János Móré

Personal information
- Date of birth: 20 June 1910
- Place of birth: Debrecen, Hungary
- Date of death: 27 December 1992 (aged 82)
- Place of death: Debrecen, Hungary
- Height: 1.78 m (5 ft 10 in)
- Position: Forward

Senior career*
- Years: Team / Apps / (Gls)
- 1925–1929: Debreceni
- 1929–1933: Bocskai
- 1933–1936: Ferencvárosi
- 1936–1939: Olympique Lillois
- 1939–1940: Bocskai

International career
- 1933–1934: Hungary / 3 / (0)

Managerial career
- 1940–1943: Szolnoki
- 1943–1944: Debreceni
- 1945–1946: Diósgyőri
- 1946–1948: Szolnoki
- 1948–1949: Salgótarjáni
- 1949–1950: Dorogi Tárna
- 1950–1952: Debreceni
- 1953–1955: Nyíregyházi Építők
- 1957–1959: Debreceni
- 1965–1966: Nyíregyháza Spartacus

= János Móré =

Hungarian footballer and manager (1910–1992)
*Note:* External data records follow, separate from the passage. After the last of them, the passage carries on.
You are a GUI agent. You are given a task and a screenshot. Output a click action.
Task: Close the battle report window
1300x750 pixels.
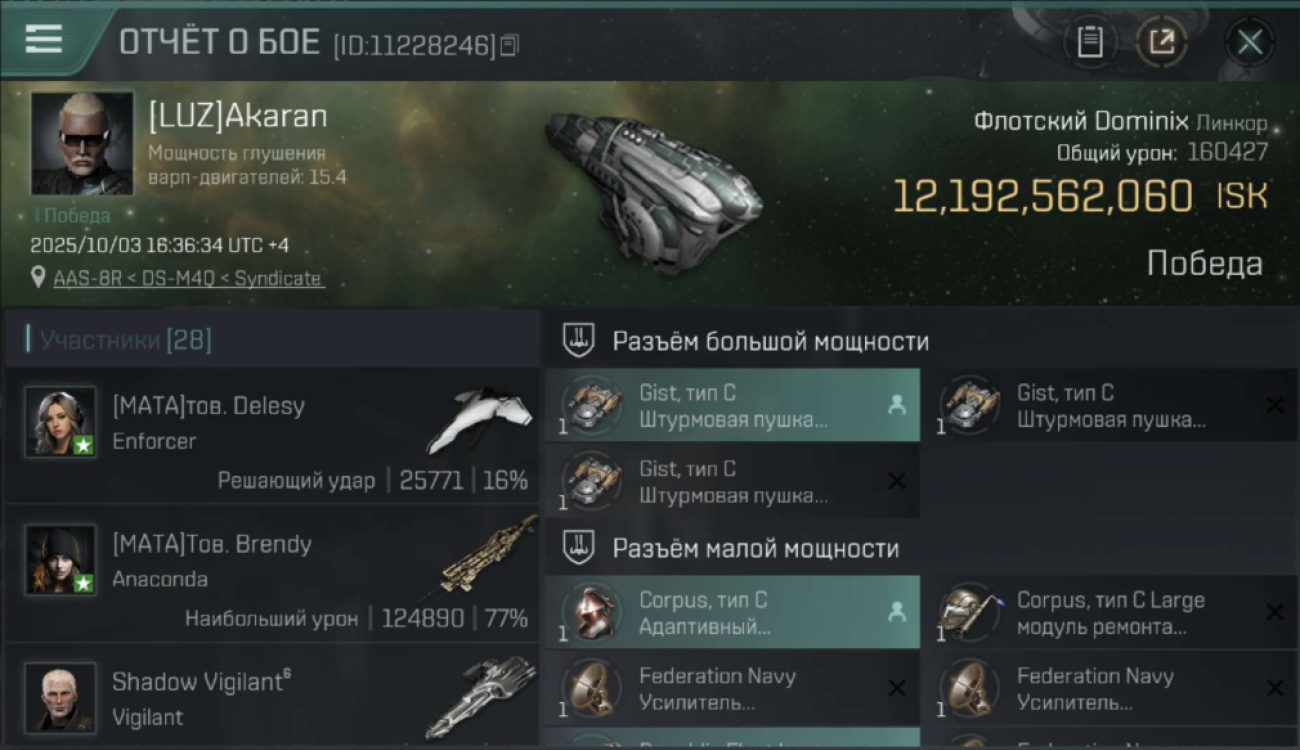[1249, 42]
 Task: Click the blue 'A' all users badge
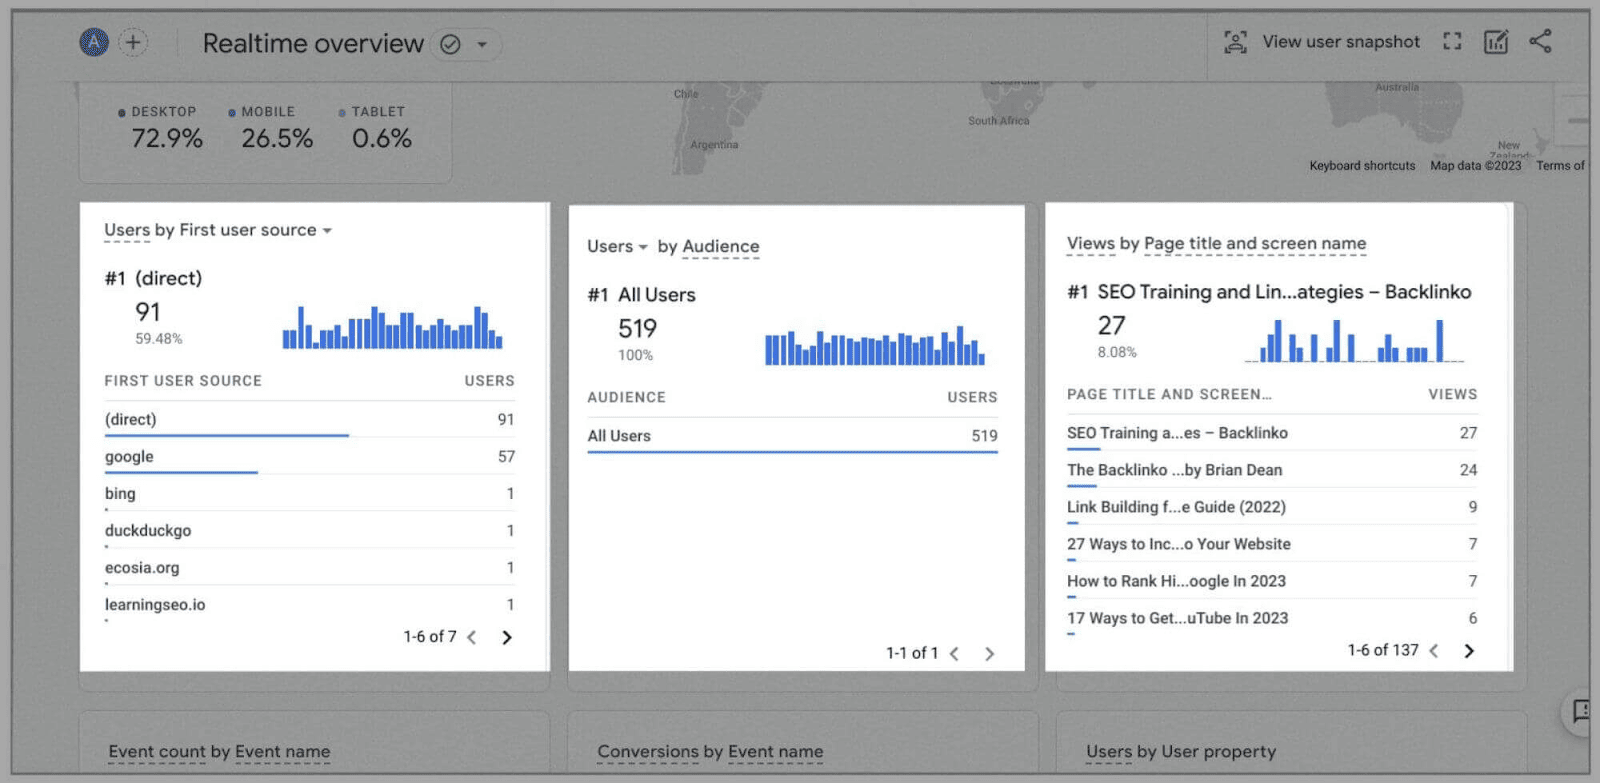(94, 42)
János Móré (20 June 1910 – 27 December 1992) was a Hungarian footballer who played as a midfielder for Ferencvárosi and the Hungarian national team in the mid-1930s. After retiring, he became a manager, serving as the first-ever coach of Diósgyőri and taking over Debreceni on three occasions.

==Playing career==
===Club career===
Born on 20 June 1910 in Debrecen, Móré began his career at his hometown club Debreceni in 1925, aged 15, with whom he played for four years, until 1929, when he signed for Bocskai, a professional team. He spent most of his first season in reserve status, making his official debut for the club in the cup matches that began in the spring of 1930, starting in the final of the 1929–30 Magyar Kupa on 26 June, helping his side to a 5–1 win over Szegedi Bástya. Due to his height and well-built physique, he mainly played as a central defender, from where he organized attacks through his great understanding of the game, but he also sometimes played in the club's attacking line.
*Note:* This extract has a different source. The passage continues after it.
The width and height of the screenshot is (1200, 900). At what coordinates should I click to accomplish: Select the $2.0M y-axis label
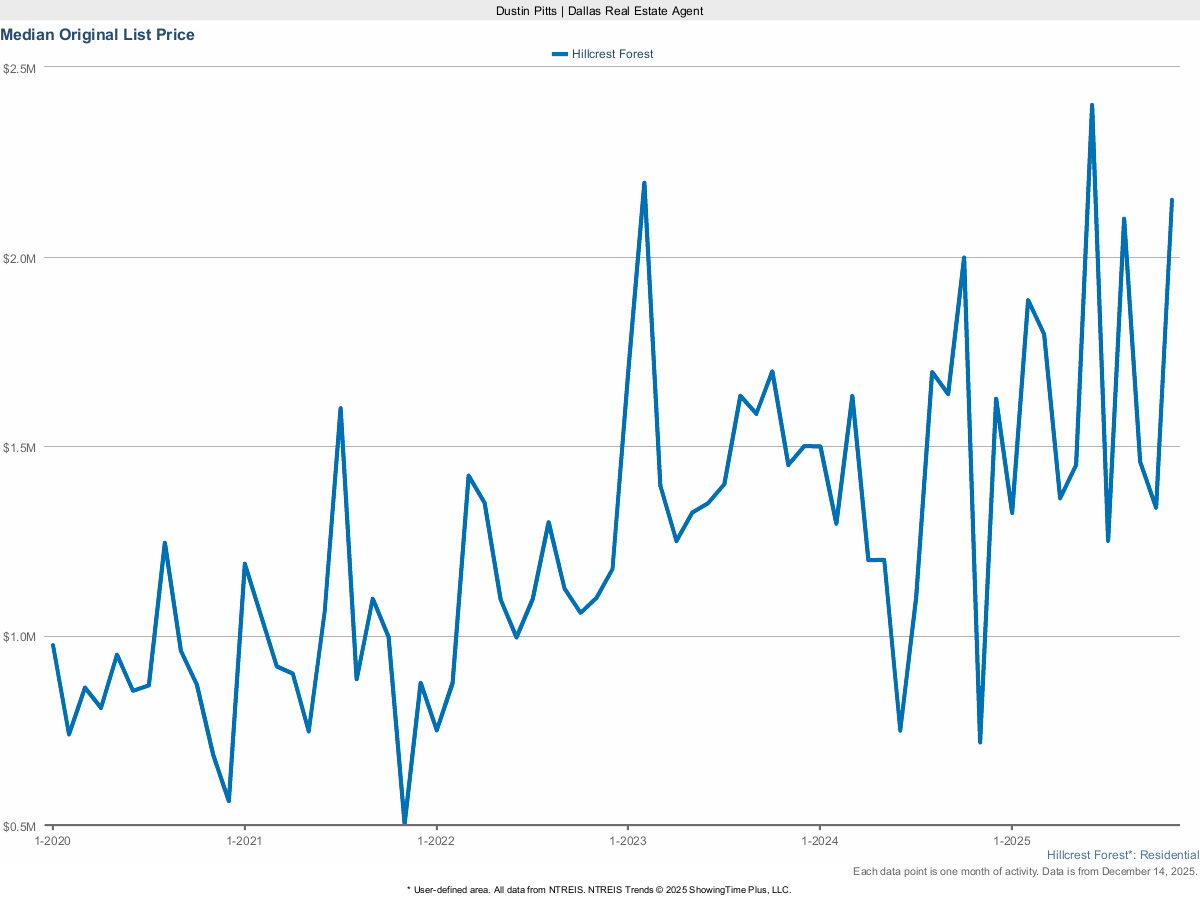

Móré stayed at Bocskai for three years, from 1930 until 1933, when he was signed by Ferencvárosi for 8,000 pengő, making his debut with the first team on 6 August 1933, in an international friendly match against Hertha Berlin, which ended in a 2–5 loss. The following month, on 3 September, he made his official debut in a regional championship match against Nagyszombat, helping his side to a 4–0 win. Initially, he struggled to adapt, spending "hours wandering around Buda in the pouring rain, full of shame and self-blame", and "constantly sullen", but he was eventually able to recover "from his mental crisis".

Together with Gyula Polgár, Gyula Kiss, and György Sárosi, he was a member of the great Ferencvárosi team of the mid-1930s, which won the Hungarian league in 1933–34 and the Magyar Kupa in 1934–35, starting in the final as his side defeated Hungária FC 2–1. He also started in both legs of the final of the 1935 Mitropa Cup, which ended in a aggregate loss to Sparta Prague (3–0). He stayed at Ferencvárosi for three years, from 1933 until 1936, scoring a total of 24 goals in 130 official matches, three of which as a member of the FTC mixed team.

After leaving Ferencvárosi, Móré signed for French club Olympique Lillois, with whom he played the 1939 Coupe de France final at Colombes, which ended in a 3–1 loss to RC Paris. The following day, the journalists of the French newspaper L'Auto (the forerunner of L'Équipe) described him as a "sharp, skillful, and precise center-half". His career in France was then interrupted by the outbreak of the Second World War, so he returned to Bocskai, which dissolved in 1940 due to its financial situation.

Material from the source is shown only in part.